Segment Open

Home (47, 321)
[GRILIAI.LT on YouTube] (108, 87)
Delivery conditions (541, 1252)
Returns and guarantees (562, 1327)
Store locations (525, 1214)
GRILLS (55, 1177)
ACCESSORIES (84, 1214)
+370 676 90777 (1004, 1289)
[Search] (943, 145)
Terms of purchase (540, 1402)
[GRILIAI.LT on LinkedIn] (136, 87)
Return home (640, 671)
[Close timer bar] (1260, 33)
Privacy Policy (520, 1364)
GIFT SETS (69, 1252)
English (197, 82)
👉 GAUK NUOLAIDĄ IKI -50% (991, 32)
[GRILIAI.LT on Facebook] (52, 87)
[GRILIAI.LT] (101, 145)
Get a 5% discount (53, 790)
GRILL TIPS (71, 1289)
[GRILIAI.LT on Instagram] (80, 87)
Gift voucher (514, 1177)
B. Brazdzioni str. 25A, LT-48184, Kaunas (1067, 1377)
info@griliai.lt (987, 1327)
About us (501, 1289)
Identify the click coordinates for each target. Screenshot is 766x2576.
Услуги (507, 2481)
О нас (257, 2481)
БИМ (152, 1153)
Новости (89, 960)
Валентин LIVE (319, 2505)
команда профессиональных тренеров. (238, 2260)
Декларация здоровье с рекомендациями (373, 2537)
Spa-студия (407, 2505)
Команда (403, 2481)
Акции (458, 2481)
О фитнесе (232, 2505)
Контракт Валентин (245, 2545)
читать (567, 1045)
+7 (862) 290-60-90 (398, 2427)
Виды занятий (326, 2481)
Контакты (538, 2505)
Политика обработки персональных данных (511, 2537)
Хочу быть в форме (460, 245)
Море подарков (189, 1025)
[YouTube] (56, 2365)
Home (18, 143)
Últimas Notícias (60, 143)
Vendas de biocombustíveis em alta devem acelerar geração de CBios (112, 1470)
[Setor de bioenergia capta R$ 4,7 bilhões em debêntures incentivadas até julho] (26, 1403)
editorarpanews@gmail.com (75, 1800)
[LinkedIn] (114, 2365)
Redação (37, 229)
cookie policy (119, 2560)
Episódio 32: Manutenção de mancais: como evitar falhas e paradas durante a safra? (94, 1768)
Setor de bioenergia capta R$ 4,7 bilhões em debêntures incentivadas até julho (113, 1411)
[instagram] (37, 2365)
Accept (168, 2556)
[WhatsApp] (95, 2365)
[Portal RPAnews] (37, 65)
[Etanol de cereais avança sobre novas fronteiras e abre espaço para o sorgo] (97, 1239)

Segment Closed

» Problem requirements
Your task is to output all of the data above word for word.

» Solution to this exercise
Home (47, 321)
[GRILIAI.LT on YouTube] (108, 87)
Delivery conditions (541, 1252)
Returns and guarantees (562, 1327)
Store locations (525, 1214)
GRILLS (55, 1177)
ACCESSORIES (84, 1214)
+370 676 90777 (1004, 1289)
[Search] (943, 145)
Terms of purchase (540, 1402)
[GRILIAI.LT on LinkedIn] (136, 87)
Return home (640, 671)
[Close timer bar] (1260, 33)
Privacy Policy (520, 1364)
GIFT SETS (69, 1252)
English (197, 82)
👉 GAUK NUOLAIDĄ IKI -50% (991, 32)
[GRILIAI.LT on Facebook] (52, 87)
[GRILIAI.LT] (101, 145)
Get a 5% discount (53, 790)
GRILL TIPS (71, 1289)
[GRILIAI.LT on Instagram] (80, 87)
Gift voucher (514, 1177)
B. Brazdzioni str. 25A, LT-48184, Kaunas (1067, 1377)
info@griliai.lt (987, 1327)
About us (501, 1289)
Identify the click coordinates for each target. Screenshot is 766x2576.
Услуги (507, 2481)
О нас (257, 2481)
БИМ (152, 1153)
Новости (89, 960)
Валентин LIVE (319, 2505)
команда профессиональных тренеров. (238, 2260)
Декларация здоровье с рекомендациями (373, 2537)
Spa-студия (407, 2505)
Команда (403, 2481)
Акции (458, 2481)
О фитнесе (232, 2505)
Контракт Валентин (245, 2545)
читать (567, 1045)
+7 (862) 290-60-90 (398, 2427)
Виды занятий (326, 2481)
Контакты (538, 2505)
Политика обработки персональных данных (511, 2537)
Хочу быть в форме (460, 245)
Море подарков (189, 1025)
[YouTube] (56, 2365)
Home (18, 143)
Últimas Notícias (60, 143)
Vendas de biocombustíveis em alta devem acelerar geração de CBios (112, 1470)
[Setor de bioenergia capta R$ 4,7 bilhões em debêntures incentivadas até julho] (26, 1403)
editorarpanews@gmail.com (75, 1800)
[LinkedIn] (114, 2365)
Redação (37, 229)
cookie policy (119, 2560)
Episódio 32: Manutenção de mancais: como evitar falhas e paradas durante a safra? (94, 1768)
Setor de bioenergia capta R$ 4,7 bilhões em debêntures incentivadas até julho (113, 1411)
[instagram] (37, 2365)
Accept (168, 2556)
[WhatsApp] (95, 2365)
[Portal RPAnews] (37, 65)
[Etanol de cereais avança sobre novas fronteiras e abre espaço para o sorgo] (97, 1239)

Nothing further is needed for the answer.